Exposition Calder à la Fondation Louis Vuitton : un monde en équilibre à Paris en 2026

Culture | Publié le 16/04/2026 09:04:53
La Fondation Louis Vuitton consacre une grande exposition à Alexander Calder jusqu’au 16 août 2026, entre mobiles, sculptures et œuvres majeures.

La Fondation Louis Vuitton met à l’honneur Alexander Calder avec une exposition exceptionnelle retraçant plus de cinquante ans de création. Entre mobiles iconiques et œuvres monumentales, cet événement célèbre une figure majeure de l’art du XXe siècle. Une immersion unique à Paris jusqu’au 16 août 2026.

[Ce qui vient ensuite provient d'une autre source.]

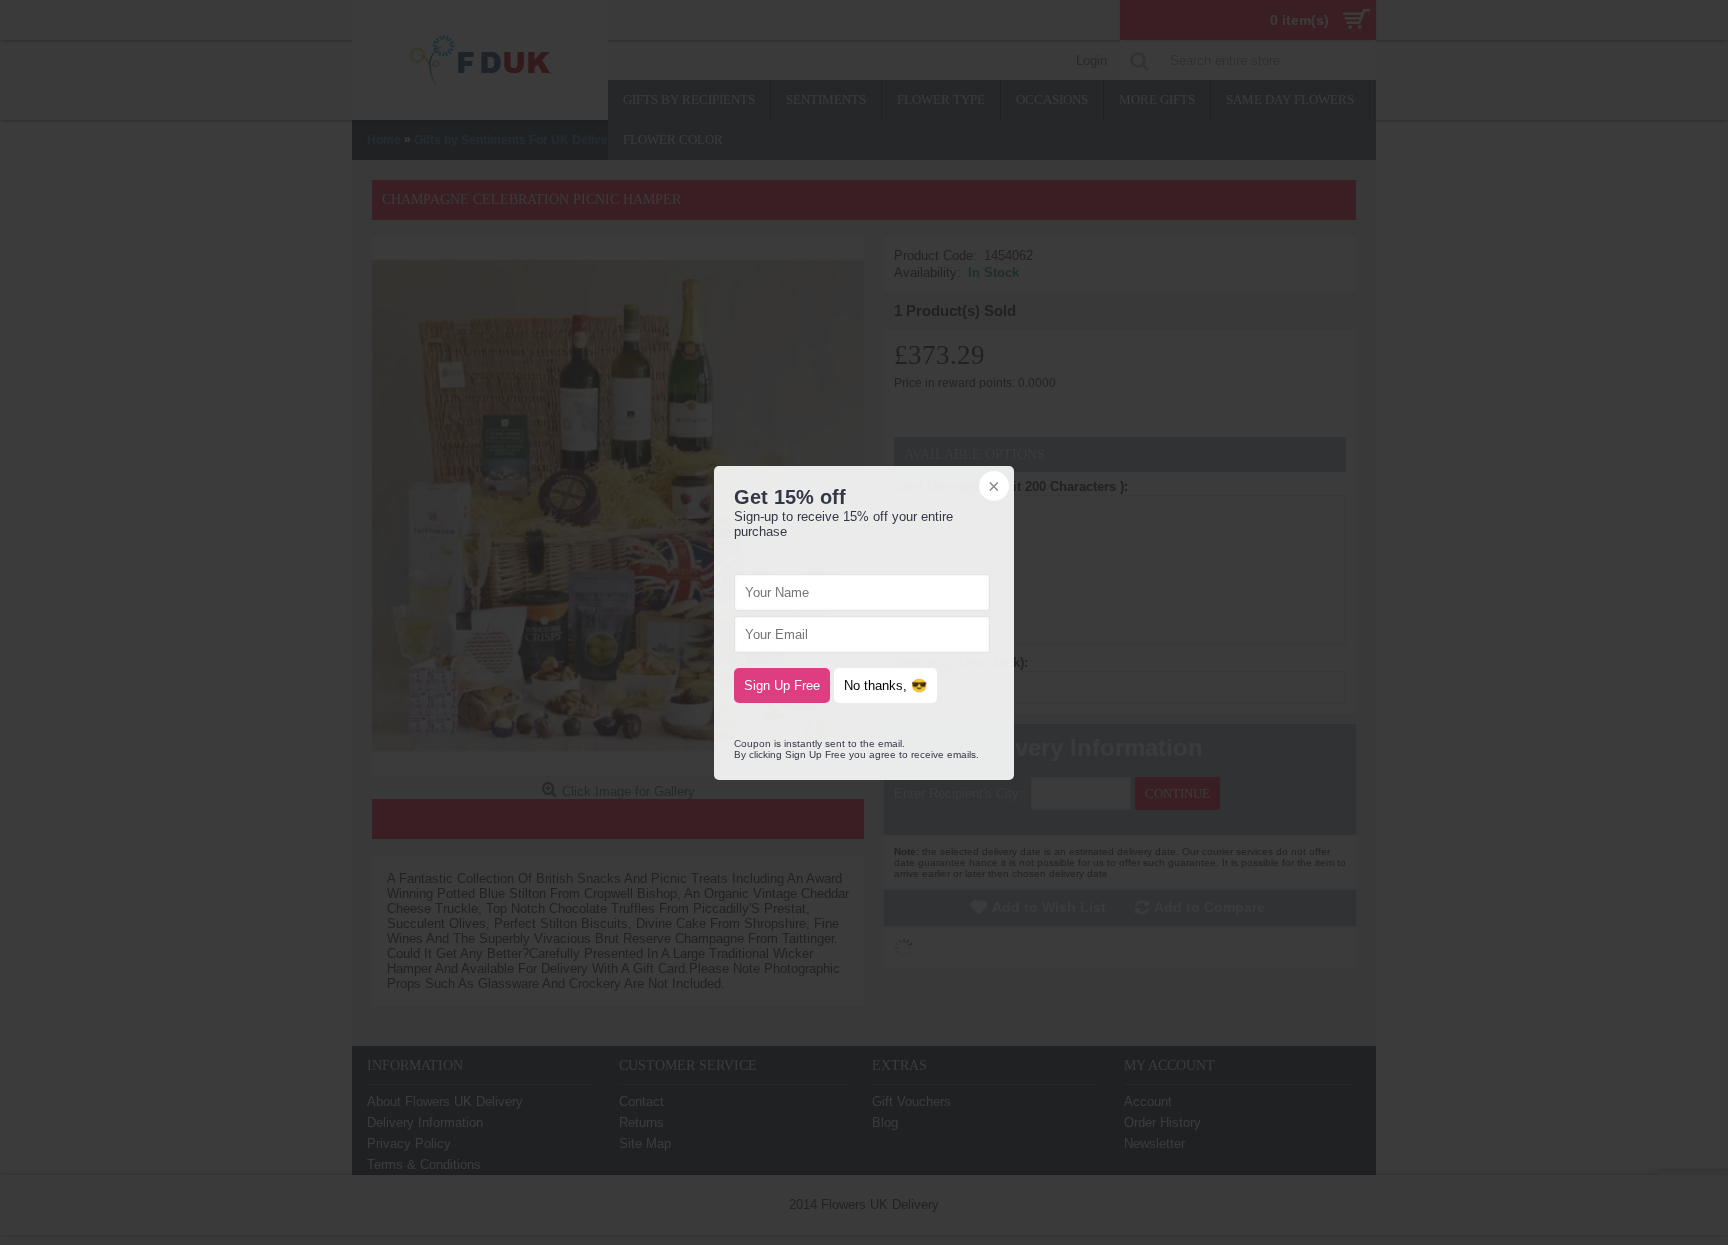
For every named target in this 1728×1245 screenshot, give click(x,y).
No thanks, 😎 (885, 685)
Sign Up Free (782, 685)
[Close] (992, 488)
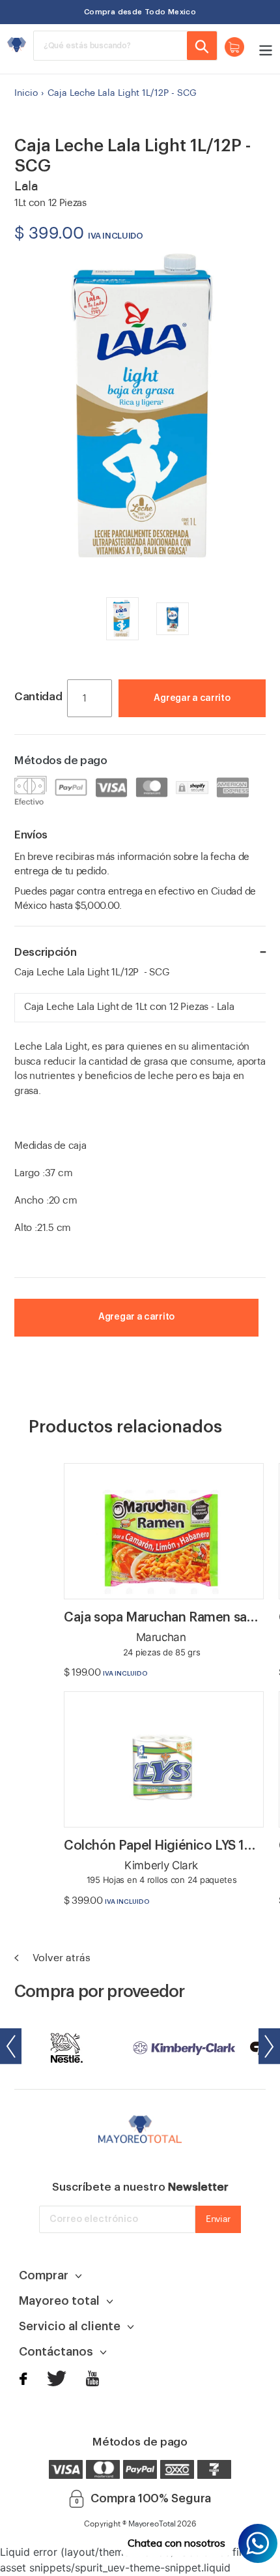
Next (269, 2046)
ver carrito (203, 717)
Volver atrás (60, 1958)
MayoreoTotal (152, 2524)
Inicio (26, 93)
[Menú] (262, 49)
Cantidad (38, 696)
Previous (10, 2046)
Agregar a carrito (192, 698)
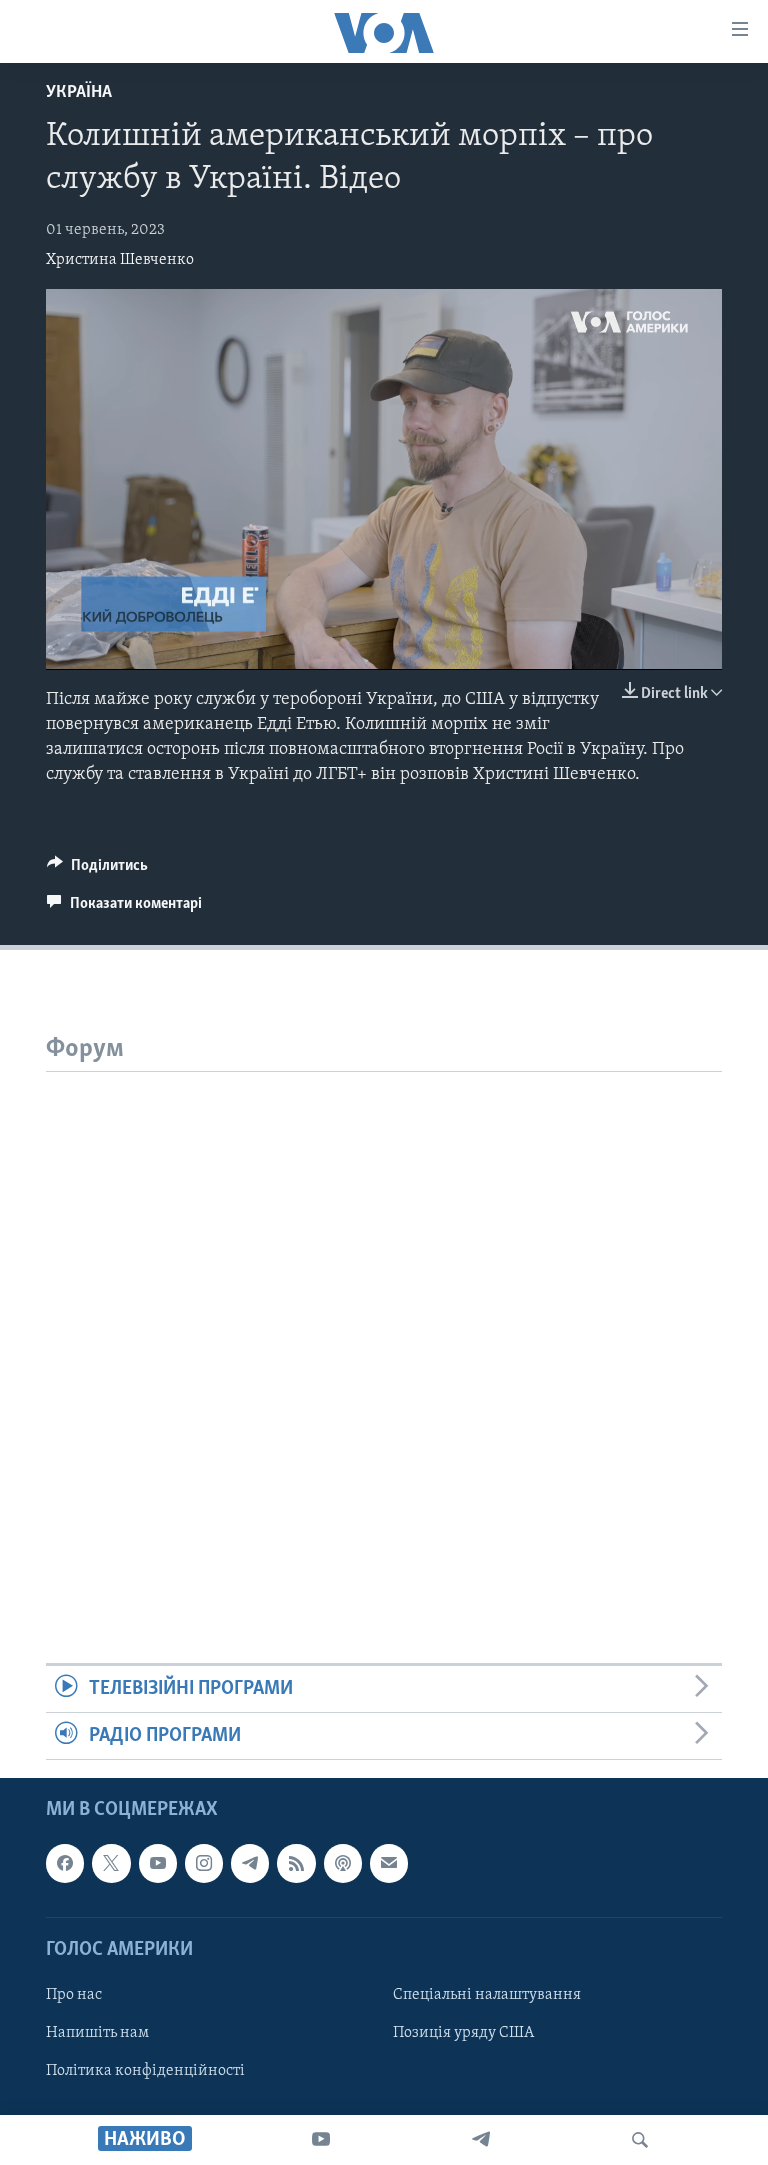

Calder, un monde tout en équilibre

La Fondation Louis Vuitton dédie jusqu’au 16 août ses espaces intérieurs et même son jardin aux œuvres, parfois monumentales, de l’Américain Alexander Calder avec “Calder. Rêver en équilibre”. 2026, n’est pas une date choisie au hasard, elle marque le centenaire de la première venue en France de l’artiste, en 1926, et le cinquantenaire de sa mort en 1976, à l’âge de 78 ans à New York.

Son petit-fils Sandy Rower, qui dirige la Calder Foundation à New York, était d’ailleurs présent le jour du vernissage de l’exposition mettant en avant pas moins d’un demi-siècle de création de la fin des années 1920 – avec toute une salle consacrée au Cirque Calder et ses figurines miniatures, articulées avec lesquelles il organisait de véritables représentations – jusqu’à ses œuvres monumentales, souvent commandes d’État ou de grandes entreprises.

Pour l’exposition à la Fondation Louis Vuitton, 317 œuvres ont été réunies, dont 135 sculptures, 20 peintures, 51 bijoux entre autres. Et afin d’ancrer, le travail de Calcer dans son époque, celle-ci est agrémentée de photographies de Pierre Boulat, Agnès Varda, Irving Penn, Man Ray, Garry Winogrand pour n’en citer que quelques-uns mais aussi de tableaux de Piet Mondrain, Fernand Léger, Jean Arp, Joan Miro, Pablo Picasso… En tout 35 artistes accompagnent les œuvres d’Alexander Calder.

Alexander Calder naît en 1898 à Philadelphie en Pennsylvanie dans une famille d’artistes, sa mère est peintre, son père sculpteur. Pourtant, il s’inscrit dans une école d’ingénieur où il obtient, en 1919, un diplôme en génie mécanique. Même s’il a affirmé que ses études ne lui avaient servi en rien dans son travail d’artiste… on peut en douter, tant ses œuvres, subtils jeux d’équilibre et de gravité, requièrent des notions manifestes de lois physiques et demandent des connaissances pointues pour mettra au point tous les mécanismes astucieux qui serviront à animer ses créations, en particulier ses mobiles ou tous les personnages de son Cirque. C’est en 1923 qu’il s’inscrit à l’Art Students League de New York après avoir eu des envies de peinture face à la beauté des paysages lors de son tout premier emploi dans un camp de bûcheron. En quelque sorte, il réintègre l’histoire familiale d’artistes. Son premier grand projet qu’il poursuivra quasiment toute sa vie le Cirque Calder serait né lorsqu’il travaillait pour le National Police Gazette pour lequel il suivait les événements sportifs et urbains, et tout particulièrement le cirque Ringling Bros and Barbum & Bailey, et qu’il devait illustrer. Une œuvre qu’il débutera lors de son arrivée à Paris en 1926. Calder est un as du recyclage, son cirque est bâti à partir de rebus, de morceaux de tissus, de fer, de bois trouvés dans la rue, chez des amis. Une vision très XXIe siècle !!! Son ingéniosité et son habilité sont extraordinaires. Son cirque avec lequel il organisera des centaines de représentations auprès d’intellectuels certes, mais aussi à la campagne pour les paysans. Ses numéros n’ont rien d’enfantins ou d’aimables, il n’hésite pas à faire mourir sa danseuse d’un coup de hache sous le coup maladroit de son lanceur et de la faire évacuer par deux brancardiers !!! Bref, il invente ce que l’on nommerait aujourd’hui, une performance artistique qui durait, paraît-il de 2 à 3 heures.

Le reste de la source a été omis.